Learn More: What is the Ethereum Merge?

While varying experts and speculators predicted that the merge would either send the price of Ether skyrocketing or tumbling, prices stayed relatively flat during Asia’s trading day.

The merge’s success (thus far) serves as an ideological victory for Ethereum and its decentralized structure. Instead of a board or CEO, the network is made up of a number of engineers and developers scattered around the globe. Leadershipless collaboration is the core principle behind blockchains. Ethereum developers demonstrated their capacity to self-organize over many years and push for a hugely technical update.

The merge was designed so that Ethereum users themselves don’t need to do anything: their accounts will update automatically. Many scams have proliferated over the last few months online that prompt holders of Ether to “upgrade” their software, when they are really just trying to steal funds. Developers indicated that Thursday’s merge was complete. produced fewIf anyMajor bugs

This decision was welcomed by environmentalists. Ethereum’s previous method of securing the blockchain, known as Proof of Work, uses a massive amount of energy: Last week, the White House released a report on crypto’s environmental impact, saying that crypto-asset activity in the U.S. compares to the country’s greenhouse gas emissions from railroad diesel fuel. A switch to Proof of Stake, the report goes on to say, could “dramatically reduce overall power usage to less than 1% of today’s levels.”

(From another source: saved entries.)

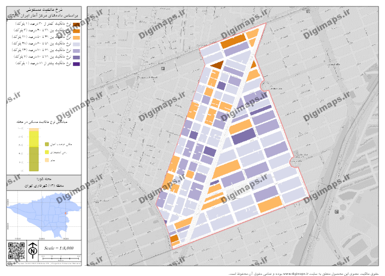This screenshot has width=385, height=276.
Task: Click the red location marker on Tehran inset map
Action: click(x=65, y=211)
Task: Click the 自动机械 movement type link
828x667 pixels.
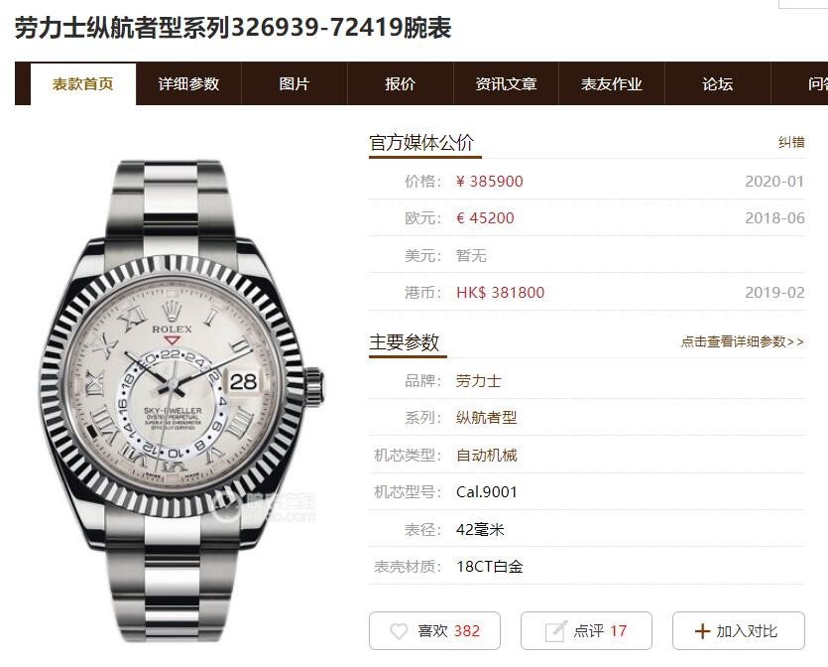Action: pyautogui.click(x=486, y=455)
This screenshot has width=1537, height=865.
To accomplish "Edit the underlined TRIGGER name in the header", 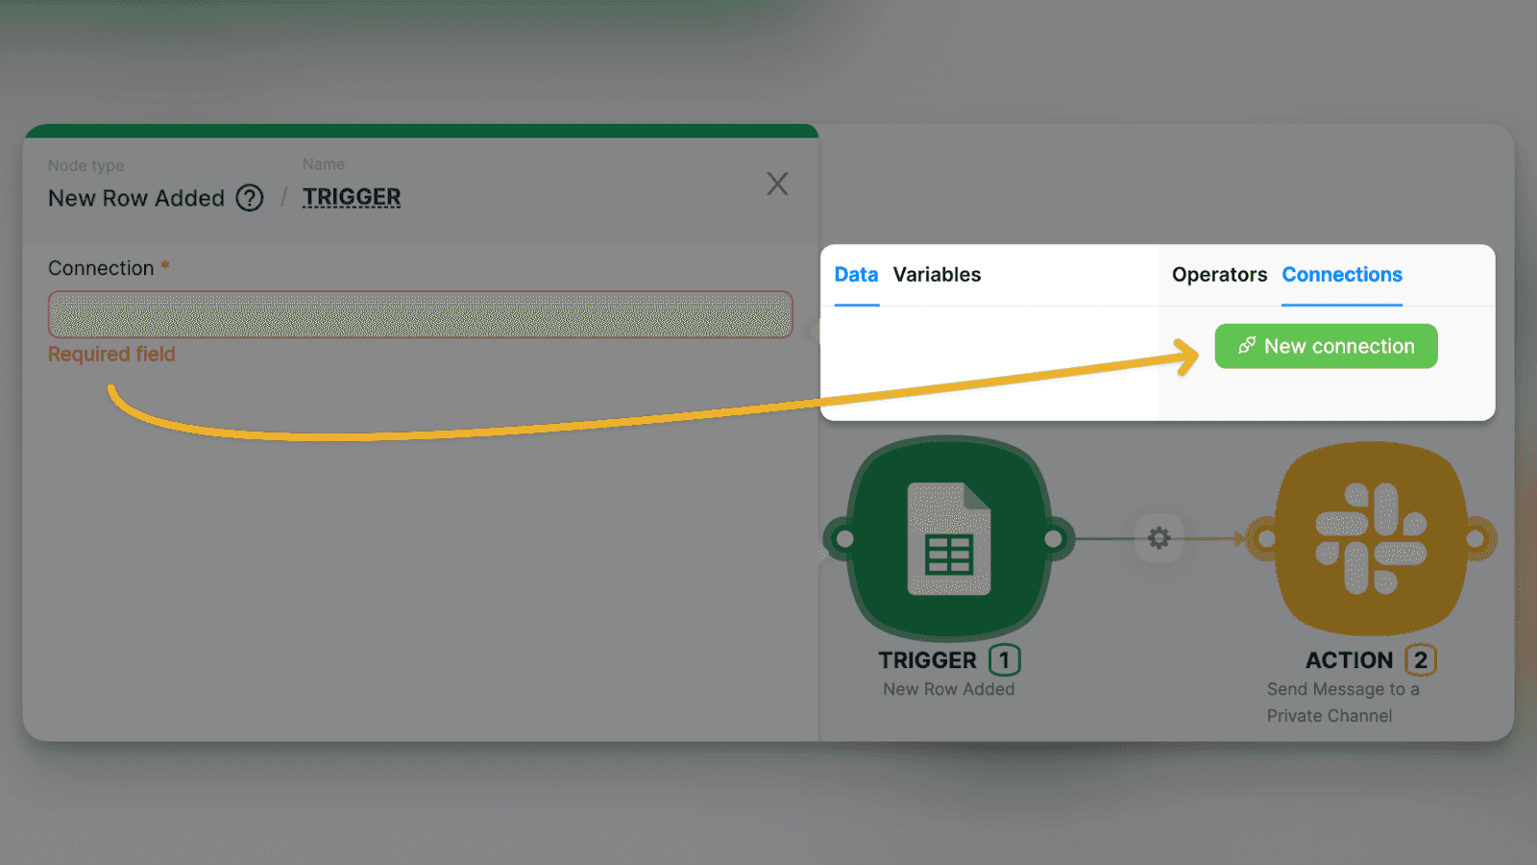I will coord(352,197).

Beeple, perhaps the most famous NFT artist of all time, recognized the merging in an artwork.

This transition has been a disaster for Proof of Work miners, who were consuming large amounts of energy by running huge data centers. They’ve invested in equipment that is now useless. Some of the miners created their own token, ETHW. It still uses Proof of Work. Although most Ethereum users have rejected this alternative blockchain’s legitimacy, some traders still wanted to profit from the transaction. That token’s price doubled in value shortly after the merge, before plummeting all the way back down again.